(Written exercise) Rewrite as a numbered list only the lines of the records starting at the line that contains "Expand the 产品 Microsoft Office 2021 dropdown" and ending at the line that contains "point(428,342)", leaving out any blank lines.

(Excerpted data)
-- START --

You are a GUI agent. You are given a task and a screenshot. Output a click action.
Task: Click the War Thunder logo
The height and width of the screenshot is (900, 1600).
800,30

-- END --
-- START --

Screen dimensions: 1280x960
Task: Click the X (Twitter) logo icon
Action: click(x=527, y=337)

-- END --
-- START --

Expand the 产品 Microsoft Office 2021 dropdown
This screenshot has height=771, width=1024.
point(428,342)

-- END --

(Complete answer)
1. Expand the 产品 Microsoft Office 2021 dropdown
2. This screenshot has height=771, width=1024.
3. point(428,342)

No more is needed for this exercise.